Enquanto Mitchell não revela que tem o Mal de Parkinson, o equilíbrio continua, mas basta que a doença exija seu afastamento para o que foi reprimido por 25 anos emerja. É como se o jarro precioso mostrasse suas trincas e um dos músicos tivesse de evitar que elas virassem cacos. No caso o primeiro violino Daniel Lerner (Mark Evanir), o segundo violino Robert Gelbart (Philip Seymour Hoffman) e da violeira Juliette Gelbart (Catherine Keener), que logo entra na disputa por razões amorosas.

Zilberman tece, a partir daí, vários entrechos oscilando entre aspirações represadas, crise conjugal, rancores, atestando o quanto o Quarteto Fuga reflete o microcosmo da estrutura de poder maior. A ambição de Robert é ser primeiro violino por ele ditar o ritmo dos demais, de Daniel manter sua posição, de Juliette vingar-se da traição do companheiro. Devagar, eles veem que o alto conceito que achavam ter conquistado do outro é verdadeira quimera.

Principalmente para Robert que se tem em alta conta. Ser o primeiro violino iria coroar uma carreira de sucesso no quarteto e o elevaria a outro patamar como músico. Ele, no entanto, encontra um adversário à altura. Daniel é perfeccionista, dedicado, estudioso, capaz de estocadas e lances ousados para manter sua posição. Dentre elas, não evitar, inclusive, uma relação com a filha do casal Gelbart: a bela Alex (Imogen Poots). Tem-se, assim, a disputa de poder num quarteto de cordas, ao modo corporativo.

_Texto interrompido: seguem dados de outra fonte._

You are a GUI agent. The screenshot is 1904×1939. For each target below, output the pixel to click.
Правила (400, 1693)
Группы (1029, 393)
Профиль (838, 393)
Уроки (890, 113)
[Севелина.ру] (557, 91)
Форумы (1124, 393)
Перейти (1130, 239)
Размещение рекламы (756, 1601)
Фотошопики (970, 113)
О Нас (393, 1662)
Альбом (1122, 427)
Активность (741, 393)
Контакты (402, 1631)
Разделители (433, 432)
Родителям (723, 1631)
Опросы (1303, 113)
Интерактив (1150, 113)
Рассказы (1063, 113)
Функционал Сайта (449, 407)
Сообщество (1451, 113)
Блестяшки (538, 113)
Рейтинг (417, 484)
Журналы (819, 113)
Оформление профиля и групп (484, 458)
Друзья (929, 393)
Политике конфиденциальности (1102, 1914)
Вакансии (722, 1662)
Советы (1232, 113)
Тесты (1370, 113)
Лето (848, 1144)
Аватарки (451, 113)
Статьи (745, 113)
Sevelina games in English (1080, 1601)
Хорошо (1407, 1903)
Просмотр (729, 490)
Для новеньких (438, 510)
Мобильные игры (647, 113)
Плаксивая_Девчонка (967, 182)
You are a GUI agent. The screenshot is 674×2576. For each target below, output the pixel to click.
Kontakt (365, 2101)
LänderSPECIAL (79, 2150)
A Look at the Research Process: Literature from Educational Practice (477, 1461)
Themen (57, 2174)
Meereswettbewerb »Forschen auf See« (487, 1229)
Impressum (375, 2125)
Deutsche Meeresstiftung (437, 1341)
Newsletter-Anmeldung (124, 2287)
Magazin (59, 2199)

Intrigas beiram às das corporações

Difícil não entrar em choque direto com o adversário, ainda que ponha em risco a sobrevivência do grupo. Como numa disputa fraticida, cada um deles busca um aliado para derrubar o outro. Caso de Daniel se unindo a Juliette, e dela se amparando nele para vingar-se de Robert. Mas, por ter o núcleo poucas opções, têm que conquistar a quarta peça para garantir a vitória. É quando a intervenção de Mitchell se torna decisiva e ele se torna o ponto de equilíbrio do fragilizado quarteto.

Sua leitura da disputa pelo poder no quarteto é a de um estrategista que procura recompor as peças e substituir a deficiente sem causar trauma ou nova disputa pela liderança. Suas articulações o levam a negociações com outro quarteto, com os próprios membros do Fuga e, por último, para desarticular as armações de Daniel. É através de Mitchell que Zilberman reforça a narrativa com diversos fios sem perder o tema central: a sobrevivência do quarteto, sem desviar-se da Opus 131, de Beethoven.

Seu filme é uma peça em vários movimentos, como num concerto de cordas, que pode variar de instrumentos, incluindo piano ou vilão. O próprio Beethoven fugiu a este modelo, inovando em seus 16 concertos para cordas. Zilberman, usando a música de Angelo Badalamenti, transforma num movimento o conflito individual de cada integrante do quarteto. Todos de alta tensão, sem pausa para lento andamento. Salvo os de Mitchell, com seus solos de aula, de exercícios físicos, de articulações individuais.

Filme para os atores brilharem

Zilberman alterna ainda sequências em espaços fechados, de ensaios e concertos, com abertos, em parques e ruas, equilibrando a narrativa. Sem muitos planos fechados, psicológicos à Ingmar Bergman (1918/2007), em Sonata de Outono (1978), dando ao filme unicidade. Mas sobretudo deixa os atores brilharem, em solos ou planos de conjunto. Num filme cujo centro é aparentemente a música clássica, mostra ao espectador a complexidade dos personagens e do tema. E todos brilham.

O Último Concerto. (A Late Quartet). Drama. EUA. 2012. 105 minutos. Trilha Sonora: Angelo Badalament. Fotografia: Frederick Elmes. Roteiro: Yaron Zilberman/Seth Grossman. Direção: Yaron Zilberman. Elenco: Philip Seymor Horffman, Christopher Walker, Catherine Keener, Mark Evanir, Imogen Poots.